内定がないまま大学を卒業し、社会から取り残されたように感じている主人公・マヒコ。マヒコは築100年の銭湯「刻の湯」の経営者・アキラと出会い、「刻の湯」に住み込みで働くことになる。同じように「刻の湯」で働くメンバーとシェアハウスをしながら、マヒコは彼らと共に成長していく。
さまざまな背景を持つ者が集まり、多様性と自主性を認めるのが「メゾン・刻の湯」だ。彼らは必要な誰かのために手を差し伸べ、助け、支え合う。
ある日から共に暮らすことになった、小学生のリョータ。リョータは「刻の湯」管理人・戸塚さんの孫だ。リョータはクラスメイトから嫌がらせを受け、傷ついていた。戸塚さんはリョータに、学校へ行くことも行かないことも自分で選んでほしい、と説く。

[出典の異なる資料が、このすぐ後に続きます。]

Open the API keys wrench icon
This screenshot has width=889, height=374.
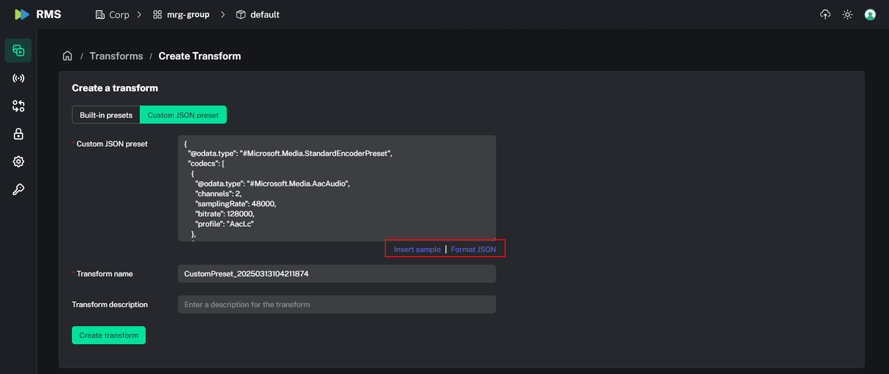18,189
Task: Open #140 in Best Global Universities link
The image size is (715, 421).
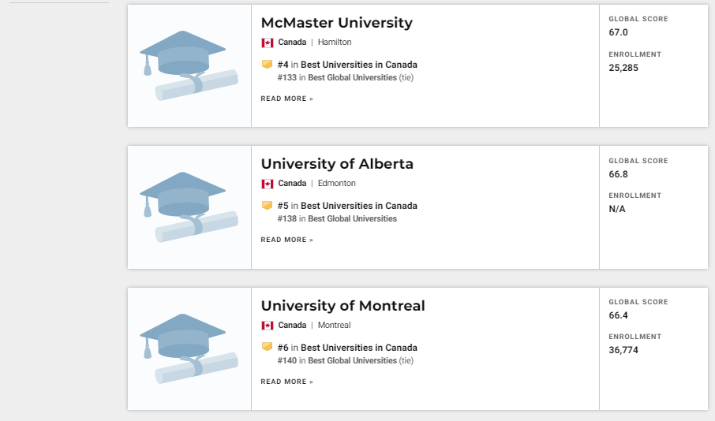Action: (337, 360)
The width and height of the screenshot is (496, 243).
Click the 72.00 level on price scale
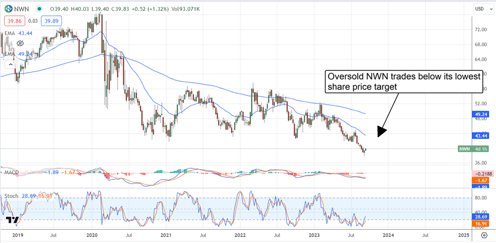point(479,30)
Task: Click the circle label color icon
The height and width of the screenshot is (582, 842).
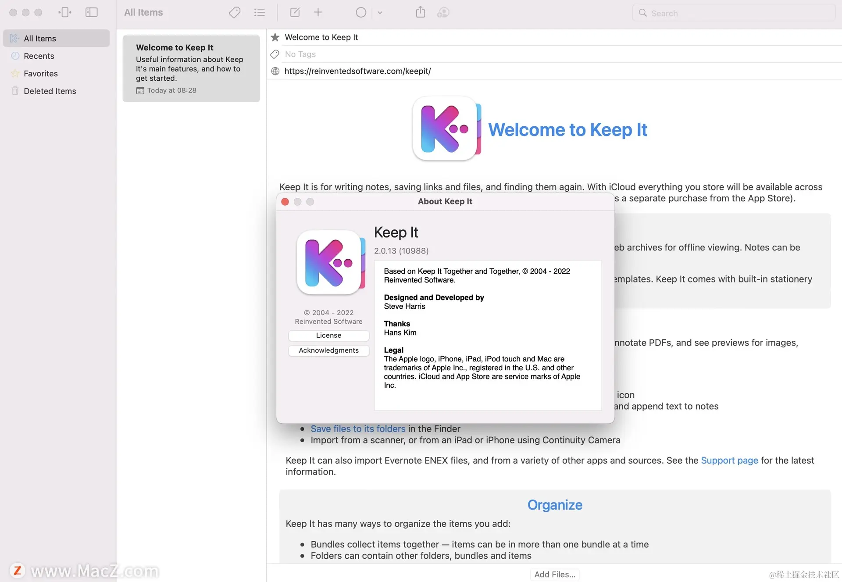Action: point(361,12)
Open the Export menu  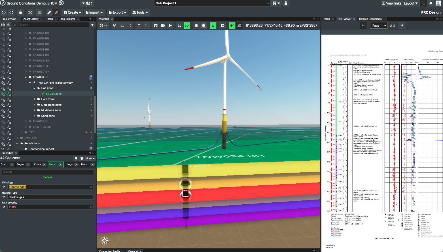pos(118,12)
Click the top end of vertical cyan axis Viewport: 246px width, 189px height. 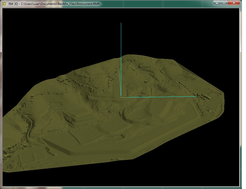pyautogui.click(x=121, y=23)
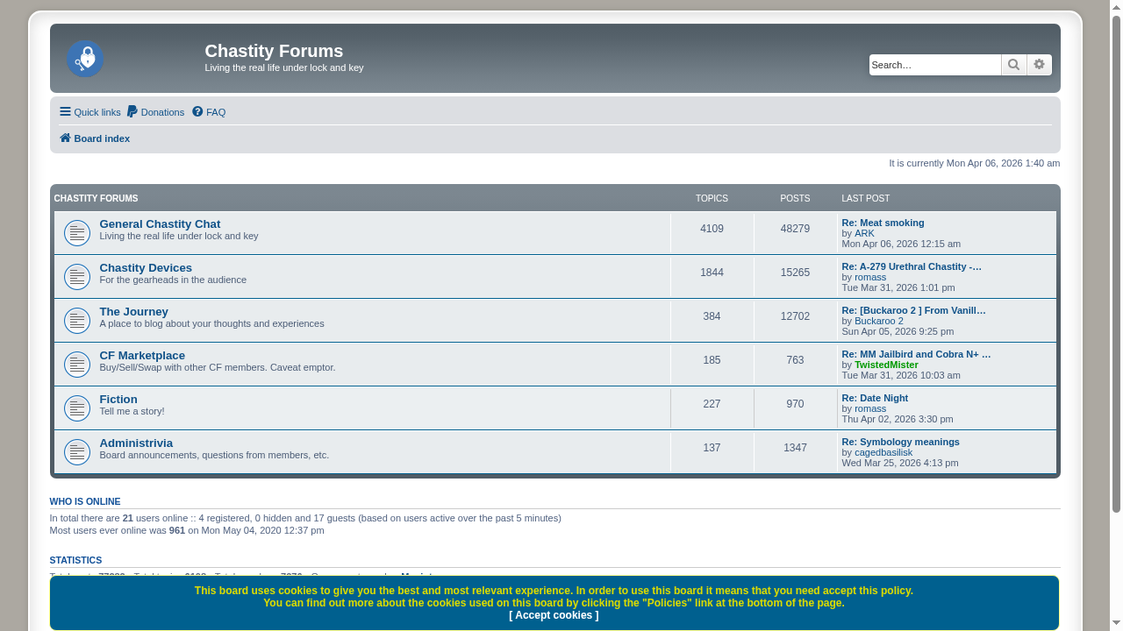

今自分が何を選ぶべきか、それを判断できる賢さを身につけてほしいと願っているからだ。
リョータがどんな道を選んだのか、それはぜひ本編で確かめてみてほしい。リョータを見守る住人たちの眼差しが温かく、誰かと支え合って生きていくことの素晴らしさに胸が震えるはずだ。
大人になると他者と深く関わる機会は減る。しかし本作で描かれる、誰かと生活を共にし支え合う姿には、こうありたいと願う理想が詰め込まれている。そして、自分ではない誰かのためにと行動することが、自分の居場所を作るきっかけになることを教えてくれる。
本作はきっと、周囲への思いやりを深めるきっかけとなるはずだ。